The specific membrane receptor, heparin-binding epidermal growth factor (HB-EGF)
precursor is a protein on the surface of many types of cells. The occurrence and
distribution of the HB-EGF receptor on cells determines the susceptibility of an
animal species, and certain cells of an animal species, to the diphtheria toxin.
Normally, the HB-EGF precursor releases a peptide hormone that influences
normal cell growth and differentiation. One hypothesis is that the HB-EGF
receptor itself is the protease that nicks the A fragment and reduces the
disulfide bridge between it and the B fragment when the A fragment makes its way
through the endosomal membrane into the cytoplasm.
Immunity to Diphtheria
Acquired immunity to diphtheria is due primarily to toxin-neutralizing antibody
(antitoxin). Passive immunity in utero is acquired transplacentally and can last
at most 1 or 2 years after birth. In areas where diphtheria is endemic and mass
immunization is not practiced, most young children are highly susceptible to
infection. Probably active immunity can be produced by a mild or inapparent
infection in infants who retain some maternal immunity, and in adults infected
with strains of low virulence (inapparent infections).
Individuals that have fully recovered from diphtheria may continue to harbor the
organisms in the throat or nose for weeks or even months. In the past, it was
mainly through such healthy carriers that the disease was spread, and toxigenic
bacteria were maintained in the population. Before mass immunization of children,
carrier rates of C. diphtheriae of 5% or higher were observed.

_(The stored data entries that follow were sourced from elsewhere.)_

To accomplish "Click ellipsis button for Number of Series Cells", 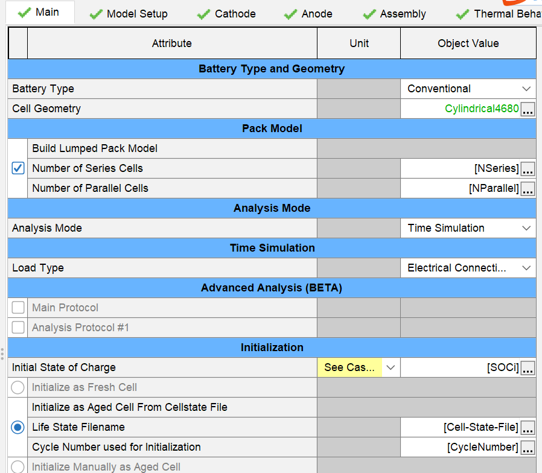I will click(528, 169).
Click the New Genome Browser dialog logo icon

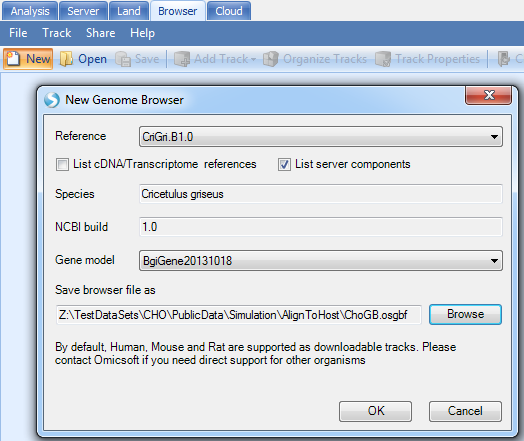click(x=52, y=100)
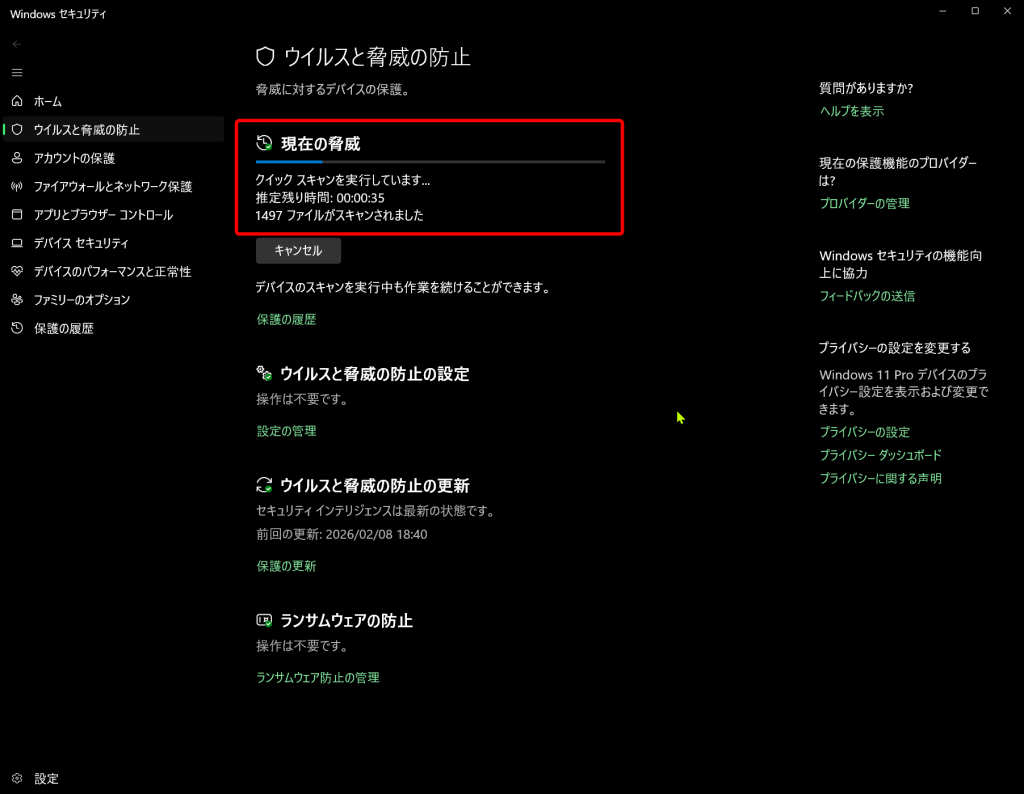Click the shield icon for virus protection

pos(16,130)
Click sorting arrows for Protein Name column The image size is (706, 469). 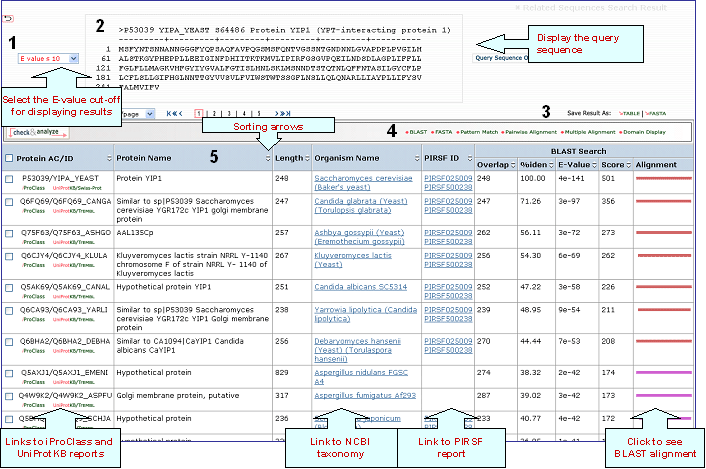click(x=267, y=158)

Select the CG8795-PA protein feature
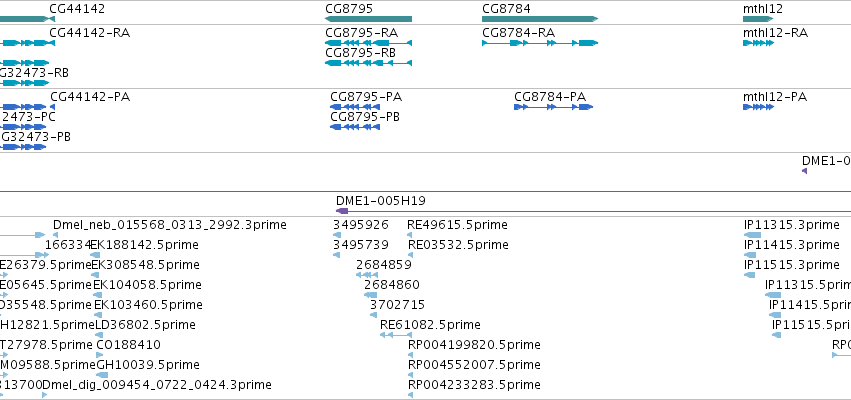[x=355, y=107]
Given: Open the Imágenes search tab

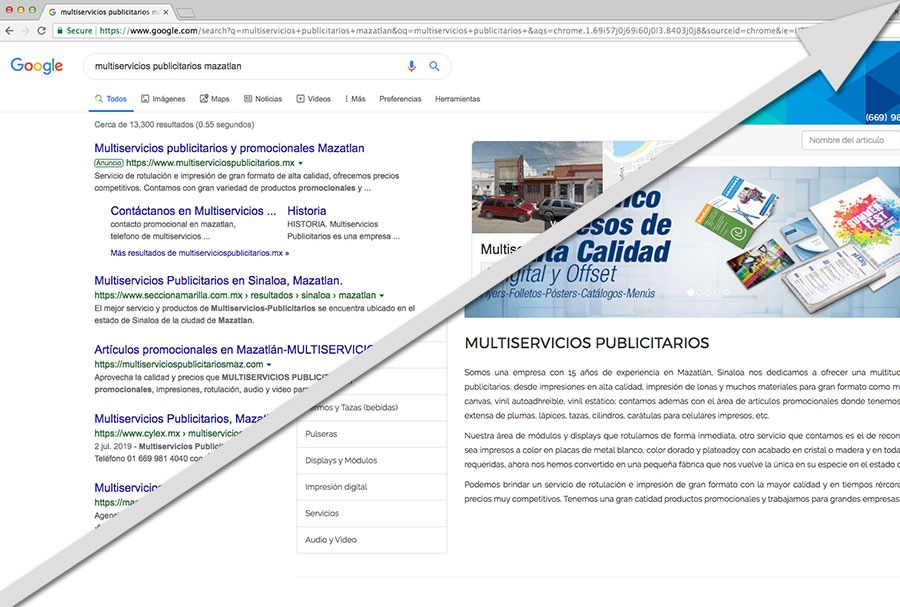Looking at the screenshot, I should coord(163,99).
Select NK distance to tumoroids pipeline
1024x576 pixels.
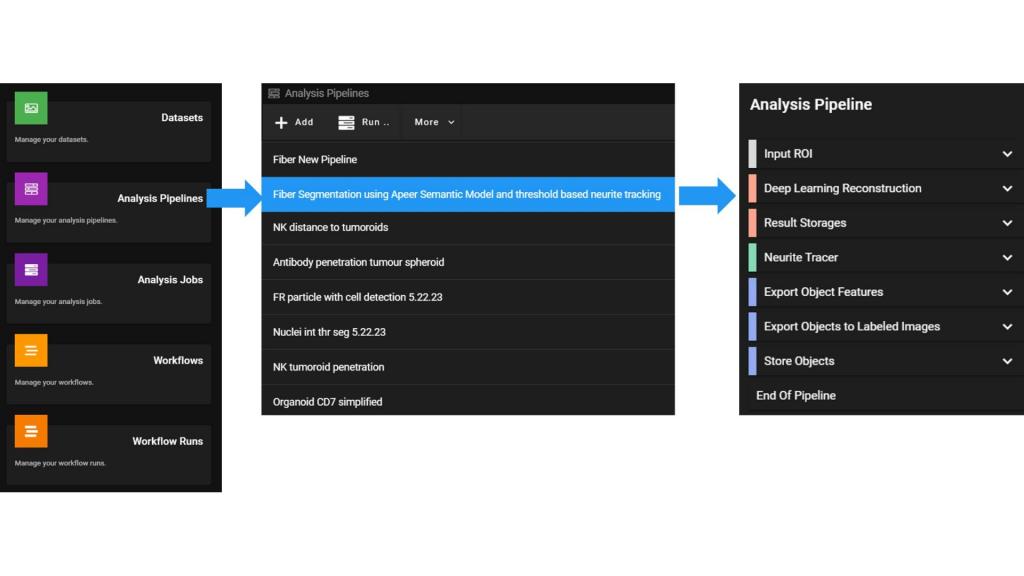pos(330,228)
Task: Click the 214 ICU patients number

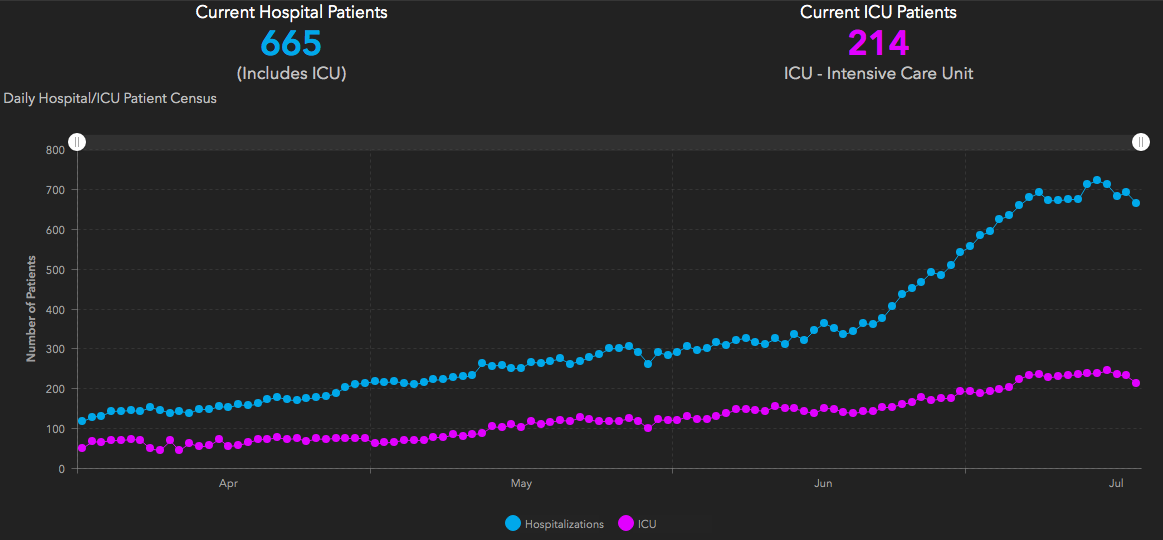Action: click(878, 43)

Because of the high degree of susceptibility of children, artificial
immunization at an early age is universally advocated. Toxoid is given in 2 or 3
doses (1 month apart) for primary immunization at an age of 3 – 4 months. A
booster injection should be given about a year later, and it is advisable to
administer several booster injections during childhood. Usually, infants in the
United States are immunized with a trivalent vaccine containing diphtheria
toxoid, pertussis vaccine, and tetanus toxoid (DPT or DTP vaccine).